The problem is, when I went through the excellent upgrade instructions at ioncannon.net and re-bundled, I ended up with an AMI that had grown from 1.9 GB to 2.4 GB. Similarly, when I tried re-building from scratch using the Amazon FC8 image (fedora-8-x86_64-base-v1.08
a.k.a. ami-2547a34c
), the size was about the same.
Is there something inherently "bigger" about FC8? Did I somehow pick up some new packages that I don't need? Is there any other explanation?
I can only speculate since both of these are pretty old versions of Fedora. I know at some point in the Fedora time line that they added the OpenOffice.org suite as a default install item. I also know that GNOME has steadily grown in size as they continue to add or enhance new features (programs).
I will tell you that Fedora 8 is IMHO the best Fedora release to date but that it is no longer supported by the Fedora Project, i.e. no security updates, no bug fixes, etc. You still have access to their repositories but they're stagnant, i.e. they are no longer updated.
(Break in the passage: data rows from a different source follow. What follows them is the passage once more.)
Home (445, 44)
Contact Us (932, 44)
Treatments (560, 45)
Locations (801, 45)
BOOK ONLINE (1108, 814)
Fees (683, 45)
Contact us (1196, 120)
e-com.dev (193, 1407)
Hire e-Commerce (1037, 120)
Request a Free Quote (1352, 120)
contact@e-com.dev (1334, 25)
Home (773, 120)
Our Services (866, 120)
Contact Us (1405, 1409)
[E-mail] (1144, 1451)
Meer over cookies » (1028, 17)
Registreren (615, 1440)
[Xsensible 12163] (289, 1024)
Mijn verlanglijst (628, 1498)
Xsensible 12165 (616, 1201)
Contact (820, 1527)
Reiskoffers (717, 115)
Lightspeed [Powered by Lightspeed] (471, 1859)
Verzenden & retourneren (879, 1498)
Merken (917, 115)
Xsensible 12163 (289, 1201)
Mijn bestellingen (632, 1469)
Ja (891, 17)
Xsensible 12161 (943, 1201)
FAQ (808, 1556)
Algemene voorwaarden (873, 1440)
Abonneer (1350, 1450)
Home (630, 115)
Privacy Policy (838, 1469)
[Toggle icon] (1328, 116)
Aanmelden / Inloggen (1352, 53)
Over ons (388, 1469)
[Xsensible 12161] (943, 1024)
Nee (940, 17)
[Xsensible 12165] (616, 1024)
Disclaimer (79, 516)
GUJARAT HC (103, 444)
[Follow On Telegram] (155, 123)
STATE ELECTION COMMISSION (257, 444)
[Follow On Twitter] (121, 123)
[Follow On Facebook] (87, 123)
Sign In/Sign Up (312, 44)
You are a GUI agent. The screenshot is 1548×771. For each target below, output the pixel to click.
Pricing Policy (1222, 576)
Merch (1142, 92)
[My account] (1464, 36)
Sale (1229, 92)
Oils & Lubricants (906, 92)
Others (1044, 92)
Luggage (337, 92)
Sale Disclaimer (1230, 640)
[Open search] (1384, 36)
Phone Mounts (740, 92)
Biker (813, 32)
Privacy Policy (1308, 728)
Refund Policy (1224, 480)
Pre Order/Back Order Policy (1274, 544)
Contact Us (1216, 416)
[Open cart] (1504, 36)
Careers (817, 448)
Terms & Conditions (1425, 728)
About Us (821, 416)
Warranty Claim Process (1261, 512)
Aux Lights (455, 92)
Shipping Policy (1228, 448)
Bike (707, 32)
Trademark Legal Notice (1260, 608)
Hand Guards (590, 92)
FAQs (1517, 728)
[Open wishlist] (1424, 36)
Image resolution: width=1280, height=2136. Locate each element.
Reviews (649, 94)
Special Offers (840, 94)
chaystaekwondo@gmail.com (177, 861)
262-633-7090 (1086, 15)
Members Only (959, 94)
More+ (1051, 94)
Fedora 11 looks promising but if you're fighting size issues then newer releases are probably not going to help.
I'm not familiar with AMI. Is your size issue with the "final installation size" or "the size of the install media"? I know that I can use install media much smaller than the sizes you've mentioned. I also know that during the installation process I can modify the packages (items) installed to make the final install size fit my drive space.
I've yet to see an OS - Linux, OSX, Windows, what have you - that didn't increase in size from version to next version. If disk space is a big concern, consider installing a 'mini ISO' (that's what it's called in Ubuntu) so you can install the bare minimum you need.